The Supreme Court on Monday rejected an appeal by World Crest Advisors, a Dish TV promoter group firm, that sought to restrain Yes Bank from exercising its rights including voting rights over 440 million shares held by the bank.
A bench led by Justice DY Chandrachud refused to interfere with the Bombay High Court order that allowed Yes Bank to vote at the company’s extraordinary general meeting (EGM) on June 24. DishTV had in May announced the EGM to ratify and pass a resolution for re-appointment of the managing director, the whole-time director and a non-executive independent director.
However, the apex court said the observations made in the impugned order will be confined to the ad interim relief only.

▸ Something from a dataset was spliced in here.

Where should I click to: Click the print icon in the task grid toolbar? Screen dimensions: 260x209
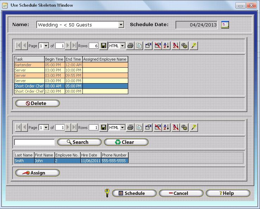(130, 46)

World Crest Advisors had moved the apex court against the HC’s division bench order that upheld its single judge’s order of June 17 that refused to “exercise its discretion” and rejected the promoter’s plea wanting to restrain Yes Bank from attending or voting at the company’s EGM.
The promoter family, led by Dish TV chairman and managing director Jawahar Goel, and Yes Bank, which is the largest shareholder in the firm with a 25.63% stake, are at loggerheads over corporate governance and fund raising issues.
World Crest, which is a part of the Jawahar Goel Group, had sought protection of its rights in the shares of DishTV India which were pledged by it in favour of Catalyst Trustee as security for `5,270 crore advanced by Yes Bank to the Essel Group (Subhash Chandra) entities — Evenness Business Excellence Services, Essel Corporate Resources, Last Mile Online, Living Entertainment Engterprises, Mumbai WTR and Pan India Network Infravest — the appeal said.
The Essel Group companies had defaulted on their repayment obligations, as a result of which Catalyst invoked the pledge of 440 million shares of Yes Bank, which constituted almost 25% of the paid-up capital of the bank, World Crest said while alleging that Catalyst was in violation of the Security Trustee Agreement.
Stating that the HC’s order was “erroneous,” World Crest told the SC that the impugned order was contrary to settled law and judicial precedents that “parties cannot contract out of law and evade statutory prohibitions and therefore the pledgee or its nominees, who are not general property right holders in the pledged shares, and who’s rights are at best, only ‘slightly greater than a mere possessory lien’, cannot be allowed to vote on the strength of pledged shares, to usurp management control of the company/firm in question and create general property rights on third parties”.
Yes Bank has since then not just interfered with the functioning of DishTV but has objected to its management, conduct, operations and routine resolutions such as appointment of auditors, finalising their remuneration, allowing appointment of directors, etc, it said.
“By exercising 25% voting rights under the pledged shares, the bank has sought to hijack the management and control of DishTV and has virtually brought a deadlock in the operations, stating to act as a shareholder of DishTV. The actions of Yes Bank have greatly tarnished the image of DishTV, thereby having prejudicial impact on not only Jawahar Goel Group and World Crest but also the value of their investment,” the appeal said. While World Crest had sought itself to be declared as owners of over 440 million shares of DishTV, Yes Bank said that the shares were pledged in favour of Catalyst by five other companies to secure the term loans, thus the lender claimed to be the beneficial owner of the shares and sought to exercise its voting rights in respect of the same.